Flux are by far the deadest underfoot. EST the most natural boardflex. Reflex is decent underfoot flex, but obviously not as much as est.


----------



## kosmoz (Dec 27, 2013)

Just sold my 2014 Capo's, didn't really like stiff alluminum frame, toe caps are comfy, but wear down quickly, at least warranty is great and I got new toe caps to my mail box.


----------



## direride (Aug 6, 2013)

I've been riding Sf's for maybe 4 seasons. 
I just scored capos when i noticed a slice in the ankle strap of my sf's. 
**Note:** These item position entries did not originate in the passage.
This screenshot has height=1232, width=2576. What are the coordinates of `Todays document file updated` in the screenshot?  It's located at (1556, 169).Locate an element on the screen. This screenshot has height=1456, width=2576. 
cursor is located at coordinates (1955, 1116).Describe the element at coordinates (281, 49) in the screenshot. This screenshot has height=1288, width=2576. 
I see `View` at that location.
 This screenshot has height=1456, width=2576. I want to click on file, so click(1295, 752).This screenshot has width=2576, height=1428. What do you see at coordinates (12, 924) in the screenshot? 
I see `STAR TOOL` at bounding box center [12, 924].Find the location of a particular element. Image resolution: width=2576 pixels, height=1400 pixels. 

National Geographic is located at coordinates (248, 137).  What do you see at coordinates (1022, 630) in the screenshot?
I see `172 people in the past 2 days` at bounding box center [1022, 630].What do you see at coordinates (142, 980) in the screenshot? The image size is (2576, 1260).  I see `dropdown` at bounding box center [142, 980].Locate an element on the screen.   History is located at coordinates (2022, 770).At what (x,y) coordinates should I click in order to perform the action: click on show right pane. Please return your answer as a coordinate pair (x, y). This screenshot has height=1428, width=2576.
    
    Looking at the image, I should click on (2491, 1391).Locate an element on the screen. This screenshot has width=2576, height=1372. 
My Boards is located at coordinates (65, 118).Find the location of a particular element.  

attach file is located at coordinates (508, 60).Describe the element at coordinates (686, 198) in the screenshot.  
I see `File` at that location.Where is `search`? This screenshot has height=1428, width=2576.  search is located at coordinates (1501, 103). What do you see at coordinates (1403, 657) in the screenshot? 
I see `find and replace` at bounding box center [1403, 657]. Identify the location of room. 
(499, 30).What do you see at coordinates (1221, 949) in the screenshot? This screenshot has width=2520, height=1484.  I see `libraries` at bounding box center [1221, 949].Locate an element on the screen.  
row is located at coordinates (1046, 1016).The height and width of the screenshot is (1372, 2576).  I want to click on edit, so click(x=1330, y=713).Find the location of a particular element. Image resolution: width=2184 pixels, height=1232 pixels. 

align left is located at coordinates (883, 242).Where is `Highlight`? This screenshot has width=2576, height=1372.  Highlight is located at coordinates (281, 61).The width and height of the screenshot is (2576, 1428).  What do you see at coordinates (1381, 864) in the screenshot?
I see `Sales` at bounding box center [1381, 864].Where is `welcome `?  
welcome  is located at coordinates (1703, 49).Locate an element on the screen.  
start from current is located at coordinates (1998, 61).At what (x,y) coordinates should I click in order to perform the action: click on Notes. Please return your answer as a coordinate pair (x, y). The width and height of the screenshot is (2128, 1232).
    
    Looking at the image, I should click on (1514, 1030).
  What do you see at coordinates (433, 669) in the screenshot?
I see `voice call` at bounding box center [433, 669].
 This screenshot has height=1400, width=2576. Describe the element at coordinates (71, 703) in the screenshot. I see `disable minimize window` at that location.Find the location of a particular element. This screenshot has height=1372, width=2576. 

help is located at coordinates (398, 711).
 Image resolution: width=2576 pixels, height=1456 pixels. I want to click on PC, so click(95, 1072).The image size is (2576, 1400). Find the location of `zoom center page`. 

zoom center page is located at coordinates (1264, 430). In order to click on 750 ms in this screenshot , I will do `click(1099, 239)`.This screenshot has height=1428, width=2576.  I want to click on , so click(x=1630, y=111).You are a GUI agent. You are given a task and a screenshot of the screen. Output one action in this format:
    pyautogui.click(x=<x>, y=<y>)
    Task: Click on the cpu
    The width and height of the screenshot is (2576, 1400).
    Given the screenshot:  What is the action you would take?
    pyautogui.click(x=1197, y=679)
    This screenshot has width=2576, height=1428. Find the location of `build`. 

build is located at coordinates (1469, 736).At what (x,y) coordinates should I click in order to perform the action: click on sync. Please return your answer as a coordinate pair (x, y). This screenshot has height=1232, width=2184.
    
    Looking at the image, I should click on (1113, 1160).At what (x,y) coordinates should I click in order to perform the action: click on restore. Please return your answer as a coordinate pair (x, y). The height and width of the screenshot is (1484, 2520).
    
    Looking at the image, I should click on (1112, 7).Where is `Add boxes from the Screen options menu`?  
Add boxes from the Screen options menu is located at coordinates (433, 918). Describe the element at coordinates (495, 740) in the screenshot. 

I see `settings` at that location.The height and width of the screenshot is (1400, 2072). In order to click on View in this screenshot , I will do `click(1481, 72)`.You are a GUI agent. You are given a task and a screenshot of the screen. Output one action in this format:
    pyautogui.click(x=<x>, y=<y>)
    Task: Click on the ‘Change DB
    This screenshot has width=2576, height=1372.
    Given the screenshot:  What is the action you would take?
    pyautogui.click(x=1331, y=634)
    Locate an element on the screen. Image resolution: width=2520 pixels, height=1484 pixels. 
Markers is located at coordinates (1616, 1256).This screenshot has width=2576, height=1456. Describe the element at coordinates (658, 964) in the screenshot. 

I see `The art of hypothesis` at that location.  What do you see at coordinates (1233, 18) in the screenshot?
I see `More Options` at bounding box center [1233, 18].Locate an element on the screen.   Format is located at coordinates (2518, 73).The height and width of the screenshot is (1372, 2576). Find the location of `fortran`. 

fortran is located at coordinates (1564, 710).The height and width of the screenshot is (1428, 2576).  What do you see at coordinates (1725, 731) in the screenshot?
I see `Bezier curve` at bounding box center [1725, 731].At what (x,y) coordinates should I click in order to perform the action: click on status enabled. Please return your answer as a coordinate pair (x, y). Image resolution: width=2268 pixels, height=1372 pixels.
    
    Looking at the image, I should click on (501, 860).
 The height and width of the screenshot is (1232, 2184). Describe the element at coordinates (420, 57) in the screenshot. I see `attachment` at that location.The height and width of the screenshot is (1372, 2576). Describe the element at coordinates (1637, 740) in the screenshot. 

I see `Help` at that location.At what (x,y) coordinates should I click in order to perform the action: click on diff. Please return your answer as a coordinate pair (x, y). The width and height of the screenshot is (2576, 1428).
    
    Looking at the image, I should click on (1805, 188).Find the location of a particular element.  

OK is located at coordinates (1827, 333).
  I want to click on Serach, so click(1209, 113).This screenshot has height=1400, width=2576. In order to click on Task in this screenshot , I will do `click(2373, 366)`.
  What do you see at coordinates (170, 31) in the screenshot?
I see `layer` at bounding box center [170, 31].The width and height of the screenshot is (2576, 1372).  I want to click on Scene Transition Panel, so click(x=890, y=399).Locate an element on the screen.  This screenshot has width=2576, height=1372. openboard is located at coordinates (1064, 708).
Id rather setup and deal with the Sf's, way simpler.
Id rather ride the capos. Smaller profile, lighter, just as responsive.
There's just A LOT of parts to the capo compared to the SF IMO. 

From a pure riding standpoint, id rather the capo.


----------



## rivermanzito (Jan 19, 2017)

Cool, thanks everyone for the input on the Capo's! I'm going to drop the hammer and pick them up tomorrow. I actually also saw a guy up the mountain yesterday riding them and I interviewed him about them. He said he likes them so much that he gets them off of ebay when he can.


----------



## tropheus (Dec 18, 2017)

Whats the main difference between capo and el hefe except the highback?
Is it woth to get el hefes instead capos? I saw many topics about capos and not much about el hefes - is something wrong with them?


----------



## radride (Dec 22, 2017)

Not a pro or anything but in my limited experience, my capos feel very stable and damp even close to 60mph. Haven't tried the others mentioned. Responsive enough to keep me on my feet. I don't really consider the other non-performance related stuff as long as it works.


----------



## F1EA (Oct 25, 2013)

tropheus said:


> Whats the main difference between capo and el hefe except the highback?
> Is it woth to get el hefes instead capos? I saw many topics about capos and not much about el hefes - is something wrong with them?


The difference is the highback.

It's all up to you if it's worth it. If you want a stiff carbon highback, then yes they are worth it. If not, then no.

Also, not hearing much about something doesn't mean something is wrong with them. Why would you think that??


----------



## tropheus (Dec 18, 2017)

I did no mean particularly anything, but I assumed there is something wrong with them as I heard people complaining about footbed screw and the webbing of the toe cap.


----------



## F1EA (Oct 25, 2013)

tropheus said:


> I did no mean particularly anything, but I assumed there is something wrong with them as I heard people complaining about footbed screw and the webbing of the toe cap.


Yeah both the toe cap webbing and the footbed screw is the same as their other bindings; so any complaint would transfer to the Capo and Rodeo as well...

Truth is, ALL bindings have a certain something that some people don't like.


----------



## tropheus (Dec 18, 2017)

I have one more question about el hefe - in 2018 model there is a new ankle strap, is it better (more comfortable, offers better boot support) than in 2017 model?
I mean is it worth to pay extra for the 2018 version or should i get the 2017 one instead?


----------